══ RECORDS FOR THE TASK
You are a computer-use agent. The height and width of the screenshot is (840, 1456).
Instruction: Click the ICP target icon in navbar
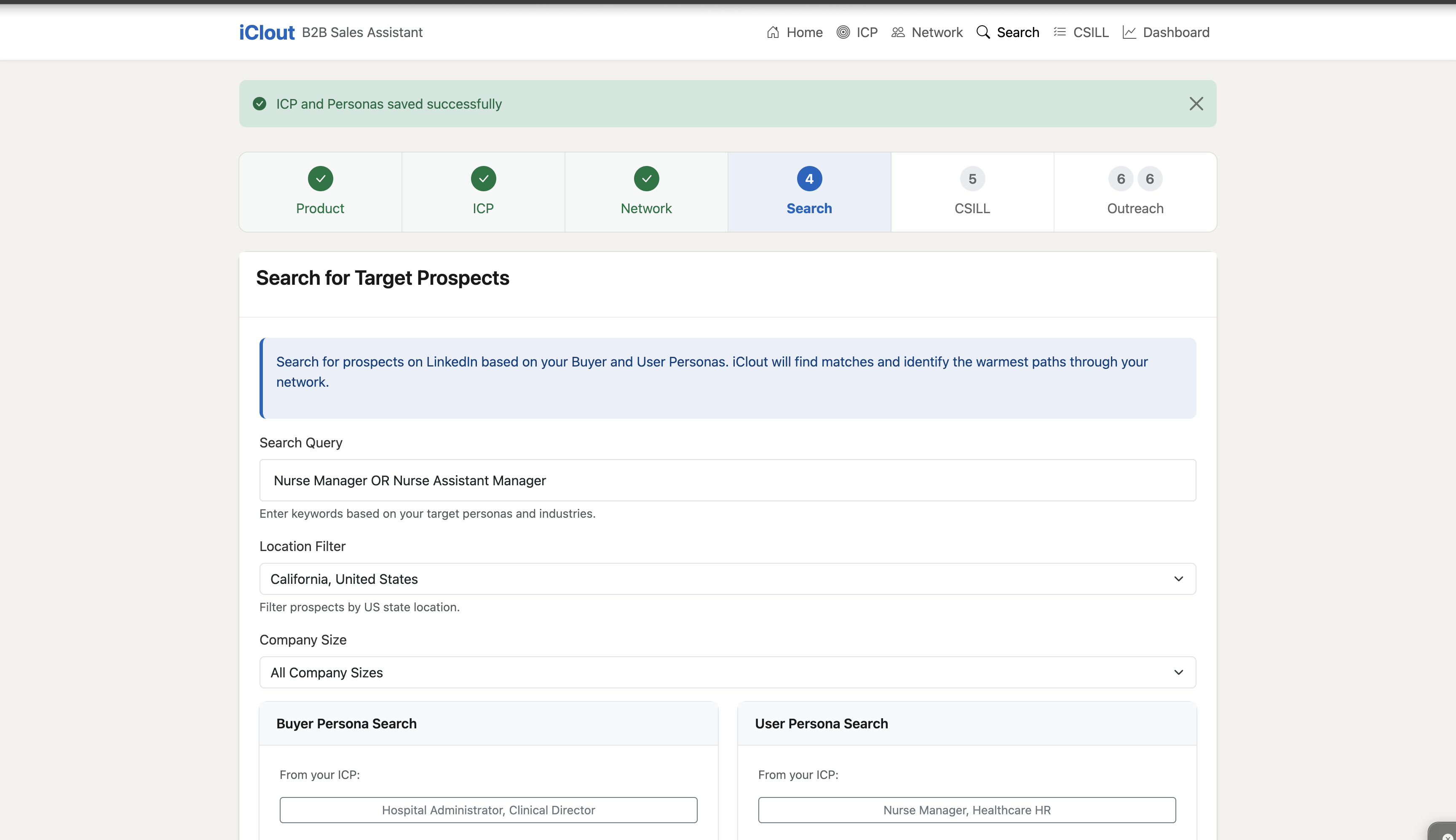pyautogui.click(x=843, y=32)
════
══ RECORDS FOR THE TASK
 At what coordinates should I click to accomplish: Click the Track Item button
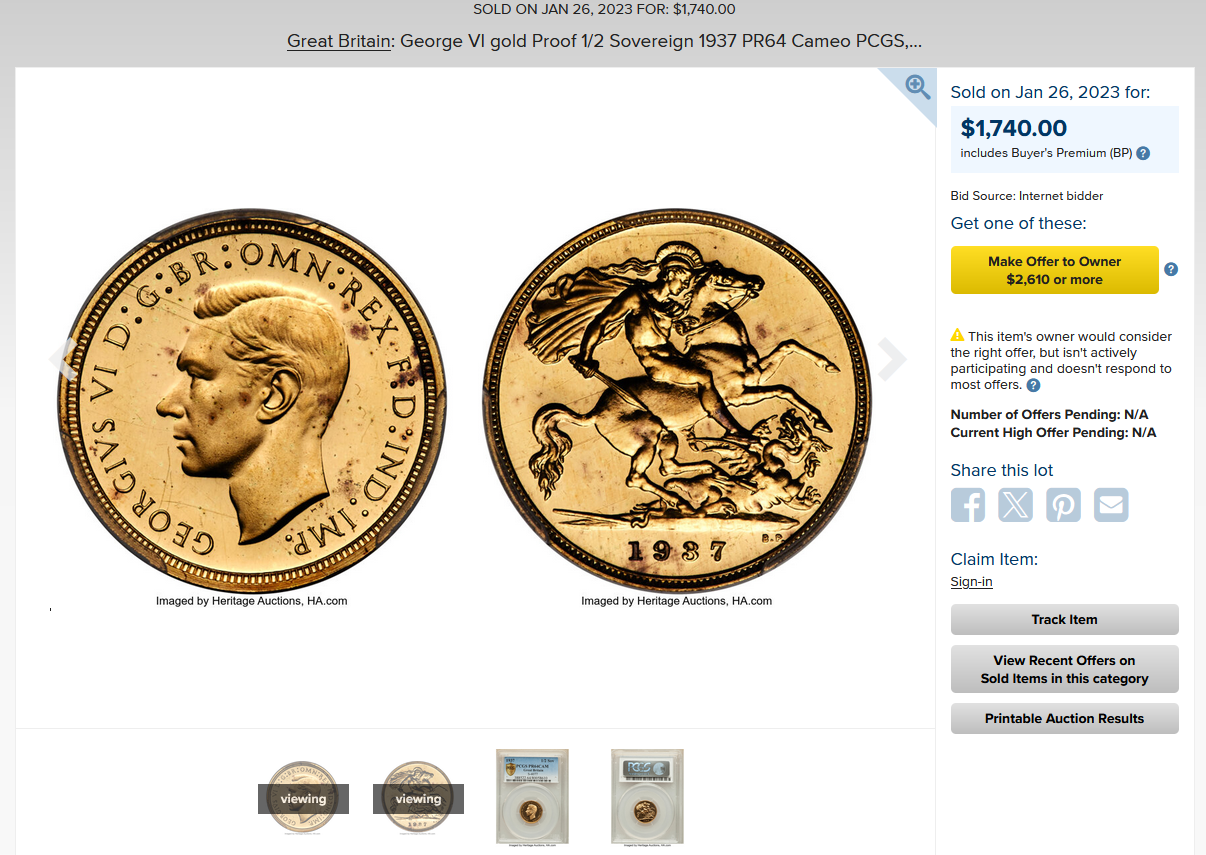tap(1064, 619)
════
-- WHAT IS BEING ASKED --
Copy the records from the line with "You are a computer-use" to the line with "pyautogui.click(x=843, y=32)", putting "navigation bar" in place of "navbar" and changing nothing else. Leave the pictures out.

-- REPLY --
You are a computer-use agent. The height and width of the screenshot is (840, 1456).
Instruction: Click the ICP target icon in navigation bar
pyautogui.click(x=843, y=32)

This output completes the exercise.